**Given passage**
---------------

# Longines Hydroconquest



## mr00jimbo (Apr 26, 2009)

There's no Longines forum (yet) so I thought I'd show some pictures I've taken of my first automatic here, my Longines Hydroconquest.
I've looked online, almost bought used, or grey market, but got a good deal at an AD and took it.

It is the 41 mm and it is blue, though I don't see them often. Hell, everywhere I looked had black ones, but when I tried on the blue one, I smiled and thought "wow that color works for me much better..." 
Automatic, of course!

So here it is


----------



## kiwidj (Sep 24, 2007)

That's a great looking watch. I really like that shade of blue. Congratulations and enjoy. :-!


----------



## BenL (Oct 1, 2008)

Congrats on the blue! Enjoy the watch.


----------



## Reno (Sep 23, 2008)

Very nice Longines Jimbo ! :-!


----------



## kerrison (Sep 4, 2009)

Congratulations on your Longines, looks great on your wrist!!


----------



## swir (Jan 4, 2009)

Looks nice. It will also look good on a silicone strap. Have a nice one!

---------------

**Tasks to carry out**
• 1. In the Longines Hydroconquest thread, what size is the watch the original poster bought?
• 2. Summarize the Longines Hydroconquest thread in two sentences.
• 3. Continue the Longines Hydroconquest forum thread past its final post.
The entries that come next have no connection to the forum thread about the Longines Hydroconquest.

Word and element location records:

---------------

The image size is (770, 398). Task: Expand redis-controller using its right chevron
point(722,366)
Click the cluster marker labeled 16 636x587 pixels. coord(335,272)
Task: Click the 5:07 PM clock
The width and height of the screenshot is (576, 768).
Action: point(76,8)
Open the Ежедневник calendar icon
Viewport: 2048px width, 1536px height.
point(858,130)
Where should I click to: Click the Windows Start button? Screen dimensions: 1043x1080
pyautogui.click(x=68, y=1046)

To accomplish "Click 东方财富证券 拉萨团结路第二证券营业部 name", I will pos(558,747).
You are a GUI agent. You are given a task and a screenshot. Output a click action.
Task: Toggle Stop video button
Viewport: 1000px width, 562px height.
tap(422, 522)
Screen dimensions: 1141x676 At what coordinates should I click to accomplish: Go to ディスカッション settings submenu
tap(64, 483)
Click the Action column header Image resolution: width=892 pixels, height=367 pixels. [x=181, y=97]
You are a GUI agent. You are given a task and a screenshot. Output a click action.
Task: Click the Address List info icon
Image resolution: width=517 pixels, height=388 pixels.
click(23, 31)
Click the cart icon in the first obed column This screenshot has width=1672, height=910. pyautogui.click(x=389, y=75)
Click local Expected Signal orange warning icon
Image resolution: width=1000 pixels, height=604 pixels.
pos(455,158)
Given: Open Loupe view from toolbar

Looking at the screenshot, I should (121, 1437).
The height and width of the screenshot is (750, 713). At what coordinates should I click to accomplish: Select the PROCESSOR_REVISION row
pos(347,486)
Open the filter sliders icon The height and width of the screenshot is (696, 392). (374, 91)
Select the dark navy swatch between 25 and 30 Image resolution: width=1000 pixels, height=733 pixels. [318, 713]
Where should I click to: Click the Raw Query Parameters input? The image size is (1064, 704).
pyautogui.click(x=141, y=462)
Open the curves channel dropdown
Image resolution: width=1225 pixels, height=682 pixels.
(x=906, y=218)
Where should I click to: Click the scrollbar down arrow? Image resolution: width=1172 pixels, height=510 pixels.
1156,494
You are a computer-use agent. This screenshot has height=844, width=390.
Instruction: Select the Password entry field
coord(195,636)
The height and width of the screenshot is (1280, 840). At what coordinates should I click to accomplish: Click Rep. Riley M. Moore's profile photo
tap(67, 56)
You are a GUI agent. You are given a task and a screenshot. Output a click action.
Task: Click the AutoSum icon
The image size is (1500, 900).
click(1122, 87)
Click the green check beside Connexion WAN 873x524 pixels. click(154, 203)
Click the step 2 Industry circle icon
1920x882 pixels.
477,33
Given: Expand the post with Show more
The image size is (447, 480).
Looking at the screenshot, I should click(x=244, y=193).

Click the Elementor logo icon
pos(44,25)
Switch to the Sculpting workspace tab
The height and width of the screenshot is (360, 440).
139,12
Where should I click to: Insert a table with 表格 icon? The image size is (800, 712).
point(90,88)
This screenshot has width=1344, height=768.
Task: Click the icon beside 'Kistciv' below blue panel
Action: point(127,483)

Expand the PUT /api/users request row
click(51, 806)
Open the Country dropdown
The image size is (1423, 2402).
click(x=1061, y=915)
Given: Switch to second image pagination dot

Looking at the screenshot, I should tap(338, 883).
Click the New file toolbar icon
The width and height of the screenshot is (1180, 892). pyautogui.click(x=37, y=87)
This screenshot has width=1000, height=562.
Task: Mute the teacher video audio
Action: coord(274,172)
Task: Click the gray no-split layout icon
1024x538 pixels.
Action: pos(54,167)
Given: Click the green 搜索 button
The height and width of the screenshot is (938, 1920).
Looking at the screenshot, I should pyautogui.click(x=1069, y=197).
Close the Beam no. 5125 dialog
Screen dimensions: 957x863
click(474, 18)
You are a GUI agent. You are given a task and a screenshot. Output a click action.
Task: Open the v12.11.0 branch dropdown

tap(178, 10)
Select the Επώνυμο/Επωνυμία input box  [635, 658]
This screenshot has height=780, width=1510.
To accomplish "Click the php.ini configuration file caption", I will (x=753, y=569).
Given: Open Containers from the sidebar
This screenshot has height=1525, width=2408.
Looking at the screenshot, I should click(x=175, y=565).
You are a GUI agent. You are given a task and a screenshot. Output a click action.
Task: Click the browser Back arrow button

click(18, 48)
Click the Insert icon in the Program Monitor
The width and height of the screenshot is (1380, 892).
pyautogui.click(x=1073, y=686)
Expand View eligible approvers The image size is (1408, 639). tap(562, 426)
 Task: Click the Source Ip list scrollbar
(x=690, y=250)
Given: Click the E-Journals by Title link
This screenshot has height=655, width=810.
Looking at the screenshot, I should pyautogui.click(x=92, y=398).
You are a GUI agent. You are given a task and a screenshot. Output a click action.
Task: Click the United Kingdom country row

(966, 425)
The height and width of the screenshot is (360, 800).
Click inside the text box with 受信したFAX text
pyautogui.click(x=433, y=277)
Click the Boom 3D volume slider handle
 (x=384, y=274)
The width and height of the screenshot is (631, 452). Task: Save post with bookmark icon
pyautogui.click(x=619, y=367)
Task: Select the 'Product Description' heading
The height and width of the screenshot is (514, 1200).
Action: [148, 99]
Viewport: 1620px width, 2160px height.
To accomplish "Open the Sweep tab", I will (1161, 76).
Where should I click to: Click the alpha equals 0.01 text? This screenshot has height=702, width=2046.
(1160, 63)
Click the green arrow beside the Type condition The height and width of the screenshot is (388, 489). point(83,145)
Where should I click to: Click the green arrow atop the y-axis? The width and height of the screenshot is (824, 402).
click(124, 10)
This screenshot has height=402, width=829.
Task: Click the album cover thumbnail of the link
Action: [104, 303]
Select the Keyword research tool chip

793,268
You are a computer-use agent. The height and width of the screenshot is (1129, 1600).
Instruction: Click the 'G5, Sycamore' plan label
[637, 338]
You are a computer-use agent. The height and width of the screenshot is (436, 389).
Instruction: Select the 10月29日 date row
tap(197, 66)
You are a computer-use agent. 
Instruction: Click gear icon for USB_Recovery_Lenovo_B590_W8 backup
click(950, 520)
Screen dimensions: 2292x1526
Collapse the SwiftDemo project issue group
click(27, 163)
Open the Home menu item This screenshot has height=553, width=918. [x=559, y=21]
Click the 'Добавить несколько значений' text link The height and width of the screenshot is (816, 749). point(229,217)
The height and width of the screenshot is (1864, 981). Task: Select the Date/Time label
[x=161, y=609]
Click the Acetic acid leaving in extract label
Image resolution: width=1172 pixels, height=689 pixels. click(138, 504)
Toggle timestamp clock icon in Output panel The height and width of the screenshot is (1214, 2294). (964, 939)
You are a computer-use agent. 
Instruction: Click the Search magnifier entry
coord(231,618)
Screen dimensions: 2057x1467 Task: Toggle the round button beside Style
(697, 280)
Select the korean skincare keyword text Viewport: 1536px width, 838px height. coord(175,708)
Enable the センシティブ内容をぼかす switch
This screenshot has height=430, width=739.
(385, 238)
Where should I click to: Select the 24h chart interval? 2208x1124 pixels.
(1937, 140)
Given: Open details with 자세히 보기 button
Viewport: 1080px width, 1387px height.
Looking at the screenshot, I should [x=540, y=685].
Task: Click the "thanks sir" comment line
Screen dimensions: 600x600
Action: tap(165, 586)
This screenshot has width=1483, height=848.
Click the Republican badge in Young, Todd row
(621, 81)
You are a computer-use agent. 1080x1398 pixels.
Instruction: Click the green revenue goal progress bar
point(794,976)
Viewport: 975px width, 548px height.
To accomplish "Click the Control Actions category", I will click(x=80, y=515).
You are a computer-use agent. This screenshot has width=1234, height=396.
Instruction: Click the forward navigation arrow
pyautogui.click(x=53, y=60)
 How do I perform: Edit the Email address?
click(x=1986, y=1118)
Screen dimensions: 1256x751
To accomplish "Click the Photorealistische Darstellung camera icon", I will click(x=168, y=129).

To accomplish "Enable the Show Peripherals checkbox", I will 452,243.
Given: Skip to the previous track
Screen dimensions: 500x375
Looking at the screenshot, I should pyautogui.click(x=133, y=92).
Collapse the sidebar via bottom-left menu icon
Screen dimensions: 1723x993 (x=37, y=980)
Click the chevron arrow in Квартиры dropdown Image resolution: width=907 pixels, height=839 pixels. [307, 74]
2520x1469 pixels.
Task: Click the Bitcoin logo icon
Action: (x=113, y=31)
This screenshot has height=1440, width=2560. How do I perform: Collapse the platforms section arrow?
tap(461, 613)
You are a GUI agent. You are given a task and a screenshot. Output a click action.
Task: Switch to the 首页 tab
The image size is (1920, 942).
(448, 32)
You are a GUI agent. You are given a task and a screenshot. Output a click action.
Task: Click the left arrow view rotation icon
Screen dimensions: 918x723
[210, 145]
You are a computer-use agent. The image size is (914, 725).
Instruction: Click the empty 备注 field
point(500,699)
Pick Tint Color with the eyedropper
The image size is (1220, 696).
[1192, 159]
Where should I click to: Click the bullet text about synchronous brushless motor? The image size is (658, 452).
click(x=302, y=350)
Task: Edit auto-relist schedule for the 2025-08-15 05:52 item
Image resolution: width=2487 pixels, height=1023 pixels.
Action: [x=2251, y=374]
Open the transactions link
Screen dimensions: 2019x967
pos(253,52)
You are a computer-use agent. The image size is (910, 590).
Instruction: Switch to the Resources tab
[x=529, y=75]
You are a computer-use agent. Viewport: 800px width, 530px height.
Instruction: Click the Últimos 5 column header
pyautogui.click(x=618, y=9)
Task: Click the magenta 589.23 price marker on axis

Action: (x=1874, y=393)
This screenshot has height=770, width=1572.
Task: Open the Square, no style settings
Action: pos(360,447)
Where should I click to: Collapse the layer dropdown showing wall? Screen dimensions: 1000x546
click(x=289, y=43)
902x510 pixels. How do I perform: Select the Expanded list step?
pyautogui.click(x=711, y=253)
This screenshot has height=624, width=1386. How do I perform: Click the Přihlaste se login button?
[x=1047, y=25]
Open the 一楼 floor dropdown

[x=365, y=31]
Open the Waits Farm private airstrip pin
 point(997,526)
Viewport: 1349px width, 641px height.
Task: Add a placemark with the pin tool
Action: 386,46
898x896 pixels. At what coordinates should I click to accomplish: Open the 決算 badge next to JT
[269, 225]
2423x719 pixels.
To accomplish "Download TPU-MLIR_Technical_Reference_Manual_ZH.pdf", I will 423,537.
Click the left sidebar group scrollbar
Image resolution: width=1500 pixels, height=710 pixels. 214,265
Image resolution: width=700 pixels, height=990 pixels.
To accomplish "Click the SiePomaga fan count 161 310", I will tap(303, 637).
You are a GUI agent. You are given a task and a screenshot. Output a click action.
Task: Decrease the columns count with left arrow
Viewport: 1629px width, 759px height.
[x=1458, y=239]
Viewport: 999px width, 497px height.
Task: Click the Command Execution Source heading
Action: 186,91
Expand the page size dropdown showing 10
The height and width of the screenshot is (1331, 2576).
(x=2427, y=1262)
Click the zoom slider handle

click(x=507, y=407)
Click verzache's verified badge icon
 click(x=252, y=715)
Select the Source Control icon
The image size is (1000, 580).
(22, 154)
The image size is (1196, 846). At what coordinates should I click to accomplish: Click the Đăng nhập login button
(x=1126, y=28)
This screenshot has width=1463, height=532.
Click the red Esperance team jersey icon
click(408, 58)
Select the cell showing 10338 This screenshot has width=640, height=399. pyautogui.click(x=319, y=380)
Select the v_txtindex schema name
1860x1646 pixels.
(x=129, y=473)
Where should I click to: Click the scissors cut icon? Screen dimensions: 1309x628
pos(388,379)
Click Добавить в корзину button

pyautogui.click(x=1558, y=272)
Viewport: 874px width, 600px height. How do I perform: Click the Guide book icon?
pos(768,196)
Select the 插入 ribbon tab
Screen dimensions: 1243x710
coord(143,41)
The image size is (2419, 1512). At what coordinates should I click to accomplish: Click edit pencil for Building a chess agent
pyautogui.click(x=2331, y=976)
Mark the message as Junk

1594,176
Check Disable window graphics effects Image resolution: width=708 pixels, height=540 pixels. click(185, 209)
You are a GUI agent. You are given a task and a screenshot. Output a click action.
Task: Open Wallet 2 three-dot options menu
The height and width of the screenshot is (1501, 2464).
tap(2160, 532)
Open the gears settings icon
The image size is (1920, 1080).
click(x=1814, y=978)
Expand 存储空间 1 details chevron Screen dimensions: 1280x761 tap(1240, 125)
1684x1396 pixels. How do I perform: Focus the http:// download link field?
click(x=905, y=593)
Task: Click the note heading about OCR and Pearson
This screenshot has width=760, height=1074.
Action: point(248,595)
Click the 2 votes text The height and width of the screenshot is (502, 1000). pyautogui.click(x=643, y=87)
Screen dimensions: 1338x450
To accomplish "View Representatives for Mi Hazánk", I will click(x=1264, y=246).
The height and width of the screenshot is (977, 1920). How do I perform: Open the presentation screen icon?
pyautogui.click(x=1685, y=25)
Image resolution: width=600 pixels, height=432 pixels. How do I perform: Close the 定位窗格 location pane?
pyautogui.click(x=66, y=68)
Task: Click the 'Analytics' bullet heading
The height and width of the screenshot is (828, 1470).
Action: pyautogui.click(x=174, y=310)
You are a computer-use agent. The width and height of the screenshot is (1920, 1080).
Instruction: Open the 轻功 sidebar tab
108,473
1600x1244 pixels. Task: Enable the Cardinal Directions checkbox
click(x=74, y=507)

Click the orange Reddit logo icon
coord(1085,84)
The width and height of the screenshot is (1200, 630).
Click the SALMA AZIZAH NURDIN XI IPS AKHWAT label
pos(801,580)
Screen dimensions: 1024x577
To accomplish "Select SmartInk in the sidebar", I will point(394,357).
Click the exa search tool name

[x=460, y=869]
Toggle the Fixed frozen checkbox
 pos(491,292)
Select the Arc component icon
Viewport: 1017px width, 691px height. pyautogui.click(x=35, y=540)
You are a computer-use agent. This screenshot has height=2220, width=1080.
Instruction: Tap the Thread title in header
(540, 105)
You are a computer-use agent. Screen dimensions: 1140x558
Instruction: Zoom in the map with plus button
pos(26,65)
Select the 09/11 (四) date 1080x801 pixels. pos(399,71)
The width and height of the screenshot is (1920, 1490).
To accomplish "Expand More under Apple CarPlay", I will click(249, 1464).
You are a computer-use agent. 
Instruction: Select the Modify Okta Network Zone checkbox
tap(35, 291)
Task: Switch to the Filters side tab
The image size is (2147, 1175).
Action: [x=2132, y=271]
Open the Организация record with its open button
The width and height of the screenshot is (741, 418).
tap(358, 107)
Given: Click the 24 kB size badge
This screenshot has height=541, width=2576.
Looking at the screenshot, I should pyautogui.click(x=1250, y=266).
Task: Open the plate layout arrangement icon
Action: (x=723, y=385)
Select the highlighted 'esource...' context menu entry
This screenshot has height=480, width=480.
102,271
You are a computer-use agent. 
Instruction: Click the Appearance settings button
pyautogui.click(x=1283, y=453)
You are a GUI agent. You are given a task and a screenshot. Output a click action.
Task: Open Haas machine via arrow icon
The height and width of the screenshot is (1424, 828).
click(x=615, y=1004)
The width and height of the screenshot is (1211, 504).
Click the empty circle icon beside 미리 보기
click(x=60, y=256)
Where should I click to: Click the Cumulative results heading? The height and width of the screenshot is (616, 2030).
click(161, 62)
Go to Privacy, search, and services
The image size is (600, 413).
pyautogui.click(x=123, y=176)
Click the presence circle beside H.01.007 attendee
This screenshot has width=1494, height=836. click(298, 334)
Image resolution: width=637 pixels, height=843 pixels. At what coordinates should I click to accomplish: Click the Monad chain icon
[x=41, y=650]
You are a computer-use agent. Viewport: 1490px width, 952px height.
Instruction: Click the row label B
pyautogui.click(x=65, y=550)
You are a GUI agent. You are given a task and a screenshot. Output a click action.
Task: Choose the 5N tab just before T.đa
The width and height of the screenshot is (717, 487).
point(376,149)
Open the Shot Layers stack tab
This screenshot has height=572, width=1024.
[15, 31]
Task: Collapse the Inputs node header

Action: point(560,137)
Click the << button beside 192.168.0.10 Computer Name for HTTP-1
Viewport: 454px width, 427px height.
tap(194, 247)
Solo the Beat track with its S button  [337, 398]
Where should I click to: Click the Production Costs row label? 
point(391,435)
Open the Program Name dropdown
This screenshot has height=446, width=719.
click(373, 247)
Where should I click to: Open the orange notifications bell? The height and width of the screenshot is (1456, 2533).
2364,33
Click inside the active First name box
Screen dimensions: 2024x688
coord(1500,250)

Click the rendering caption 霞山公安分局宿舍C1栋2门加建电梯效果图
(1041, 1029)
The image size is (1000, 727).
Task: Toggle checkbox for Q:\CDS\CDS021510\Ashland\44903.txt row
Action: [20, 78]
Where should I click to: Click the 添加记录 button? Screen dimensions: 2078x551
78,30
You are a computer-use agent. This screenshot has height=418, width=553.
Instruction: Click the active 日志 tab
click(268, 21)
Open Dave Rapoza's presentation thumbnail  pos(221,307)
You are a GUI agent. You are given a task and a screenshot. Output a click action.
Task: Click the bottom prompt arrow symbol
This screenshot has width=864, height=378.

---------------

**Responses to the tasks**
• 1. It is the 41 mm model.

• 2. A forum member shares pictures of a first automatic watch, a blue 41 mm Longines Hydroconquest bought at an AD for a good deal after also looking at used and grey-market options. Other members congratulate the poster and praise the blue shade, and one adds that it would also look good on a silicone strap.

• 3.
----------



## racing.mike (Dec 13, 2009)

Beautiful watch! love the blue and the numbers


----------



## toloen (Dec 10, 2009)

I like the watch and the blue color as well,it has very good quality and heavy bracelet(i like it!),I got my blue diver recently in TAG,the color is really eye catching!


----------



## sixtysix (Nov 19, 2007)

That is a great watch, I tried one on and really liked it. Thanks for sharing the cool pics!!


----------



## supawabb (Aug 27, 2007)

Sharp watch. I like the caseback :-!


----------



## Fabricioab (Jan 6, 2010)

Very nice watch dude.

Congrats, started very well with the first automatic.

Cya.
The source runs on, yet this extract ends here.